__DATASET EXCERPTS__.
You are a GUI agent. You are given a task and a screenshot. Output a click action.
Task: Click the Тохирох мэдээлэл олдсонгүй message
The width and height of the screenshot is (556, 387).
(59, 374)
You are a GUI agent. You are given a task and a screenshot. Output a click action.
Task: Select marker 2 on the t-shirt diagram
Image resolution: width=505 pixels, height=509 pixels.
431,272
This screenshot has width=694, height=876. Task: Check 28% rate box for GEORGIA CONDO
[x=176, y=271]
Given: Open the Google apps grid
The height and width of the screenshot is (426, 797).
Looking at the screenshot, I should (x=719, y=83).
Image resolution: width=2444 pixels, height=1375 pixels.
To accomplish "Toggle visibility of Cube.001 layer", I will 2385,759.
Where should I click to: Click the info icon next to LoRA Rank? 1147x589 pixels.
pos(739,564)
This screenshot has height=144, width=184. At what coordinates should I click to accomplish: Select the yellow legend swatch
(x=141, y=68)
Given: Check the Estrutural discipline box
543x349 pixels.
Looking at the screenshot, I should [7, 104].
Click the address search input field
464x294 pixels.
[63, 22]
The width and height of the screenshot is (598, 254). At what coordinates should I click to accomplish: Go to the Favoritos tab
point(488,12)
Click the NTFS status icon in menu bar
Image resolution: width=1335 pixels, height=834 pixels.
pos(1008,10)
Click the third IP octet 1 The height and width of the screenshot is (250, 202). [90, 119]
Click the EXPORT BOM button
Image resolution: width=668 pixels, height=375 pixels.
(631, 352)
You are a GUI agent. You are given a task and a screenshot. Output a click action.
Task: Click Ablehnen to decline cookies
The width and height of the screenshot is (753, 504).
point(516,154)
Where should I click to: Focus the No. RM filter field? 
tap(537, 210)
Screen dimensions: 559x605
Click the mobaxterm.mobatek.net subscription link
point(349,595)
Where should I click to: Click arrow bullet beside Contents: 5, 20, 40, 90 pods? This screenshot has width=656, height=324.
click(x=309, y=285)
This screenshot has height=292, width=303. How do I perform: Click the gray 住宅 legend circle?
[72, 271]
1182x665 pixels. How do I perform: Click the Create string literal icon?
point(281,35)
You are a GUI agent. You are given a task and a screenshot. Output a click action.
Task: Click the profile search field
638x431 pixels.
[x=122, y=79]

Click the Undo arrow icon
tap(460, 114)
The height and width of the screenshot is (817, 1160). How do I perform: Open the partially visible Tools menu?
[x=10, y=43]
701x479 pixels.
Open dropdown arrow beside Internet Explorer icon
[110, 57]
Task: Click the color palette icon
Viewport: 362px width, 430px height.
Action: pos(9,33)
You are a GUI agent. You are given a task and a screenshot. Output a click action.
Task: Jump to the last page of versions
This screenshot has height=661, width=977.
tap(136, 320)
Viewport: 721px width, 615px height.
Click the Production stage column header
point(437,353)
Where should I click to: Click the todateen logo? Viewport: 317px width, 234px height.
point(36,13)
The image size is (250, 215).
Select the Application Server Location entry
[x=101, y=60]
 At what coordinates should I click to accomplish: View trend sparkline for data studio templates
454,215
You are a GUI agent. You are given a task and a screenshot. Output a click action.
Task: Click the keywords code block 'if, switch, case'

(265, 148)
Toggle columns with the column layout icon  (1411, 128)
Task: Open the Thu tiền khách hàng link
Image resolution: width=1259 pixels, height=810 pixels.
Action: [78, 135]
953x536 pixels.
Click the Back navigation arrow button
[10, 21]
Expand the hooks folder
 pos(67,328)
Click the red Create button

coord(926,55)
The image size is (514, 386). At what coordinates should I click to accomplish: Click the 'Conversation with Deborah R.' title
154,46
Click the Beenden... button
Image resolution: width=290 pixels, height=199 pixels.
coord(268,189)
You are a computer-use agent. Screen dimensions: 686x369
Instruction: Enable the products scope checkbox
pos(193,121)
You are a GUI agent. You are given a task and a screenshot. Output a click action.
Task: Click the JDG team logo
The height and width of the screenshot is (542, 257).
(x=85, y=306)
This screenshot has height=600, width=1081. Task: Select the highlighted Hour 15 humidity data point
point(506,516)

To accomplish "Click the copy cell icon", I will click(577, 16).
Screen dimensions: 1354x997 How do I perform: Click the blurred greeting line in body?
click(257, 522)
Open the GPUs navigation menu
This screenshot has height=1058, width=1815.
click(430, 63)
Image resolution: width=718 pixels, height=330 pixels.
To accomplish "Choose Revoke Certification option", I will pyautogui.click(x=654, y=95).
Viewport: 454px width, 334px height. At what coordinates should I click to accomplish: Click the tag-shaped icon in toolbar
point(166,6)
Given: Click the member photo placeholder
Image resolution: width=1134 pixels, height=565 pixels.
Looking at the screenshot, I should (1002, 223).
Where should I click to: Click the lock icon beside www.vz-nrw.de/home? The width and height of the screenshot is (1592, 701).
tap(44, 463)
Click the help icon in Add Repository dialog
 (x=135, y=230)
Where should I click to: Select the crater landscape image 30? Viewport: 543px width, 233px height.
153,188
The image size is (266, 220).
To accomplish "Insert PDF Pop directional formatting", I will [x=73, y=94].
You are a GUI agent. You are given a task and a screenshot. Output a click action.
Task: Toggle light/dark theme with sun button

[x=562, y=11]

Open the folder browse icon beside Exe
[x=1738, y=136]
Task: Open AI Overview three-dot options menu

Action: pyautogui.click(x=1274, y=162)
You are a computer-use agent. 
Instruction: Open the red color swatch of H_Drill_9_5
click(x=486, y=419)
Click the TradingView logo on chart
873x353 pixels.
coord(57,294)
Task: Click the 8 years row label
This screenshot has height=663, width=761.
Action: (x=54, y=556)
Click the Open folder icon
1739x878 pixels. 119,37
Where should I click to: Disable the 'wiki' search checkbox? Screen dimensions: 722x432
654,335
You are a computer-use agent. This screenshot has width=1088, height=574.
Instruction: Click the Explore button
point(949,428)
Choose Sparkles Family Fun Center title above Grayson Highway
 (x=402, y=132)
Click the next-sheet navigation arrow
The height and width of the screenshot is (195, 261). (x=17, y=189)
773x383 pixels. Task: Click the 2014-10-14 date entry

__REQUIREMENTS__. Copy out the lines above verbatim, from the very first one through the line containing "[x=176, y=271]", including both ends.

__TASK RESPONSE__.
You are a GUI agent. You are given a task and a screenshot. Output a click action.
Task: Click the Тохирох мэдээлэл олдсонгүй message
The width and height of the screenshot is (556, 387).
(59, 374)
You are a GUI agent. You are given a task and a screenshot. Output a click action.
Task: Select marker 2 on the t-shirt diagram
Image resolution: width=505 pixels, height=509 pixels.
431,272
This screenshot has width=694, height=876. Task: Check 28% rate box for GEORGIA CONDO
[x=176, y=271]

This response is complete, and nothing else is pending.